I can't stop thinking about what happened this morning and what he said. It's felt like things have been changing for a while but this felt like one of those big change moments. I sat with it for most of today. I know I can turn this around and back out. I know that if I don't I'll likely wind up becoming his oral and anal only slave. If I embrace it, the journey will be shorter, but that's where it's going unless I fight it now and ask him not to.
I love and hate the idea of being kept denied. Of the only sex I experience being only for his pleasure. I want to come so badly but the thought of snapping on nipple clamps and directing my desire into service of him is so fucking hot.

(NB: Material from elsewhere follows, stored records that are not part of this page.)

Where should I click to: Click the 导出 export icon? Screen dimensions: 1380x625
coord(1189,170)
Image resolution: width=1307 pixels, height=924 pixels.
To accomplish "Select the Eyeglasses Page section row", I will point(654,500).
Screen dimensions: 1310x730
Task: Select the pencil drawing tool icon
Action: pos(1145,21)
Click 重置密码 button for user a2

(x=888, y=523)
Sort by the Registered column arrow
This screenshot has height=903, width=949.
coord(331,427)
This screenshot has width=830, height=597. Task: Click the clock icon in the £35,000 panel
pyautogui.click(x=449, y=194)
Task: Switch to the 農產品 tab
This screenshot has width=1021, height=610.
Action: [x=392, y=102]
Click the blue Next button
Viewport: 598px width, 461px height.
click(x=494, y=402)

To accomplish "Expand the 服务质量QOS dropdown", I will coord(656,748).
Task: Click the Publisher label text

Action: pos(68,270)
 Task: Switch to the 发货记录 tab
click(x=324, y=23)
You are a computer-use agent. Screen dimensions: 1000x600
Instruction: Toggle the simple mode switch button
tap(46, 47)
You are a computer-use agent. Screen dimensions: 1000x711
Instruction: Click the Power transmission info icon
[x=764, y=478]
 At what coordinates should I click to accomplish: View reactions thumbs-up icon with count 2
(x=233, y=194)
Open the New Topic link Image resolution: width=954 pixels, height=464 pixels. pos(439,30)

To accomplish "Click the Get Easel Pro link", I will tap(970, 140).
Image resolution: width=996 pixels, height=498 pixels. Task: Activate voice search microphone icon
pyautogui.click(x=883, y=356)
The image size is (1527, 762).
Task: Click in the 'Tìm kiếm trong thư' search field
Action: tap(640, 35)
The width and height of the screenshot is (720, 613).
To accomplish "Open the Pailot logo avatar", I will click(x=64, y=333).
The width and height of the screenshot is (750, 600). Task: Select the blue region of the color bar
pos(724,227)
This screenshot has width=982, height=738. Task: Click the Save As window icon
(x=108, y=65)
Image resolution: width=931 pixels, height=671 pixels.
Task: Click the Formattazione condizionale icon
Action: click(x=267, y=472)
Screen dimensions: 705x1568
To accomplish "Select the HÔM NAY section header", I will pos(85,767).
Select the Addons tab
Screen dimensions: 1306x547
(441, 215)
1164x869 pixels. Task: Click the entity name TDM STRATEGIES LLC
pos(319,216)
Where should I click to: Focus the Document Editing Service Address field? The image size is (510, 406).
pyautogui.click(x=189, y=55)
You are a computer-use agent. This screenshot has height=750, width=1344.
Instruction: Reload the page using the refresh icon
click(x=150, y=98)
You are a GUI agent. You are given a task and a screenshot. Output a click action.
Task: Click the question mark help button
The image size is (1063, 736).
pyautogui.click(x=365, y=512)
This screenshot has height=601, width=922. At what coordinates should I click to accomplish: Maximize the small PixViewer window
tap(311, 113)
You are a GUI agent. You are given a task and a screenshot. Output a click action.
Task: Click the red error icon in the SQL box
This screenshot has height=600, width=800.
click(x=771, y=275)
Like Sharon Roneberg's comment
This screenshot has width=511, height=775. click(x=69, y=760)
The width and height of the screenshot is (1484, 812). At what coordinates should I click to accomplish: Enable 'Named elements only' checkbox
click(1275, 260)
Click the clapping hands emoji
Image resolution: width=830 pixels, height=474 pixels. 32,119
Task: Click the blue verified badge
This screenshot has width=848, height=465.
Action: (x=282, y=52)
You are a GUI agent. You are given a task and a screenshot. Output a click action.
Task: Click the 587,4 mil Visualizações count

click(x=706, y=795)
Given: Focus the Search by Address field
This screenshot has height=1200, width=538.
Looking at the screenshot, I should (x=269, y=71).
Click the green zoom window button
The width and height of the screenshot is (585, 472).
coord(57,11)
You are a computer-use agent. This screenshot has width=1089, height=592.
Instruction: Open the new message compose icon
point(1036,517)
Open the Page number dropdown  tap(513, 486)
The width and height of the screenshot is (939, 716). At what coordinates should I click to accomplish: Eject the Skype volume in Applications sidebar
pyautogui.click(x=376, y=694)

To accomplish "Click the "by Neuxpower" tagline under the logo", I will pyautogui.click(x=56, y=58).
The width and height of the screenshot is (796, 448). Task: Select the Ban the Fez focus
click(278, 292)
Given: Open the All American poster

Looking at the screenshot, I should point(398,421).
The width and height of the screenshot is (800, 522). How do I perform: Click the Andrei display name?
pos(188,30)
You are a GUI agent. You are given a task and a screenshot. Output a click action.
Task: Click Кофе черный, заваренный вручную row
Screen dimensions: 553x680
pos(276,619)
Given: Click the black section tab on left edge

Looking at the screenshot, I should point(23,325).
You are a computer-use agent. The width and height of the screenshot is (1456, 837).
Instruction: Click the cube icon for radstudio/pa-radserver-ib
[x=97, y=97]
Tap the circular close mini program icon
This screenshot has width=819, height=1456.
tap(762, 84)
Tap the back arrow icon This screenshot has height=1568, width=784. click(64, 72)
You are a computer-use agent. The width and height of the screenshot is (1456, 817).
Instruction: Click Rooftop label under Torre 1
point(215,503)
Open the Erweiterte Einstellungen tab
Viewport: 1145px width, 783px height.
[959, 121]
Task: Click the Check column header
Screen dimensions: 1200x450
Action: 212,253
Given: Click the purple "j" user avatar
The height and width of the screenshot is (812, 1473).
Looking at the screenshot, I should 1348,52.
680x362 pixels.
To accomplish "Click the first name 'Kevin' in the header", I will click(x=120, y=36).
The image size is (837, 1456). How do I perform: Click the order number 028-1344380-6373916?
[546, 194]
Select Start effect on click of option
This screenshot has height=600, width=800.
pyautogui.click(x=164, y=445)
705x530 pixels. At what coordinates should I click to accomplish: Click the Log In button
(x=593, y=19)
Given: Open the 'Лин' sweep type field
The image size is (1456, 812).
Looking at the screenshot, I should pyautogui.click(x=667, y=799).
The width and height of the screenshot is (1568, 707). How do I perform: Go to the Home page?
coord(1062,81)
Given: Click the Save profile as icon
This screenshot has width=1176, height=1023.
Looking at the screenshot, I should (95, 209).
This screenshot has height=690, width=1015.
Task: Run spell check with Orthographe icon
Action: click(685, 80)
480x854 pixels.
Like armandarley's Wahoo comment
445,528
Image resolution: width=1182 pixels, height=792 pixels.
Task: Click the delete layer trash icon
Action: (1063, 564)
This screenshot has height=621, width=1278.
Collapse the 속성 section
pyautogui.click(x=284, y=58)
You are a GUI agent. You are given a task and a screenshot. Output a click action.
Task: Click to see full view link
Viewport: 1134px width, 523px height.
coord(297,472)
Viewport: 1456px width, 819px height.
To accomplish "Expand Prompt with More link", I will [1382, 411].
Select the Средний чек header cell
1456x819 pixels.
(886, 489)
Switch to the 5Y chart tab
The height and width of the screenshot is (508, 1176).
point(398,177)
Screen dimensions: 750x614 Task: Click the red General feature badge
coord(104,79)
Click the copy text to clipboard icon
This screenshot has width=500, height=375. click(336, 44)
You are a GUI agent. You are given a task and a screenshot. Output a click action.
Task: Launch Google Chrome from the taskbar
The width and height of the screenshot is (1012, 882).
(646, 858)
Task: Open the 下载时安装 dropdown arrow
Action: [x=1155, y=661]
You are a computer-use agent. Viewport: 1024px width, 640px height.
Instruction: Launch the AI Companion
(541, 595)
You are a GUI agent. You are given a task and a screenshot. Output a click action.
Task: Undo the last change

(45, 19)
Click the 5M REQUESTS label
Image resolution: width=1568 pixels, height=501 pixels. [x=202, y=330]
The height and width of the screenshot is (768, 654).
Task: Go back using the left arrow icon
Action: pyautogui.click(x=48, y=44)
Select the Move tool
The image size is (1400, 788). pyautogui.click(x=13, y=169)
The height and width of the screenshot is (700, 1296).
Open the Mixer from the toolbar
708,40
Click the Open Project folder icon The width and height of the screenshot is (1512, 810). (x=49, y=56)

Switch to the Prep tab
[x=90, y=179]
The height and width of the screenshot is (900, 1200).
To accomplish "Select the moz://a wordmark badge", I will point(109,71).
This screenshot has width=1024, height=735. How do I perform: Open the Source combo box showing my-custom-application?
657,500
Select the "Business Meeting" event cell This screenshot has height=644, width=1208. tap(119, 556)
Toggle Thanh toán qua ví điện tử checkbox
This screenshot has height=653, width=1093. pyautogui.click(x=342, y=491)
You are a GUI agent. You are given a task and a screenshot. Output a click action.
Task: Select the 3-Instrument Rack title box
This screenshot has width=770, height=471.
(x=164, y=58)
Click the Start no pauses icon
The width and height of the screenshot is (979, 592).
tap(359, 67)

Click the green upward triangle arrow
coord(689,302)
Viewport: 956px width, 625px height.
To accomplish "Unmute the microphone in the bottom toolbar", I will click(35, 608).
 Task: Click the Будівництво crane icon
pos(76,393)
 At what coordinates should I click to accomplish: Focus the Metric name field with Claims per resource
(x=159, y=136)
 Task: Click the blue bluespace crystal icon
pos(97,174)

Around lunchtime I bought an anal douche online with Express Delivery. Then I dug out my anal training plug set. I haven't used it for a while but last time I did the middle one was okay and I struggled with the biggest one. I am surprised to discover that I can take the middle one easily now and it won't stay in while I do my chores. The biggest one goes in easier than it ever has and stays snug while I do my housework. Clearly all the anal has stretched me.
I keep it in for hours while I work and it disturbs me how comfortable it feels. I read up about anal training, denial sluts who give their all for their masters, about what a life of service can be.
Can I forsake all pleasure and satisfaction for the rest of my life for him? Can I sacrifice my desire on the altar of his pleasure? I actually don't know but I think I really, really want to find out.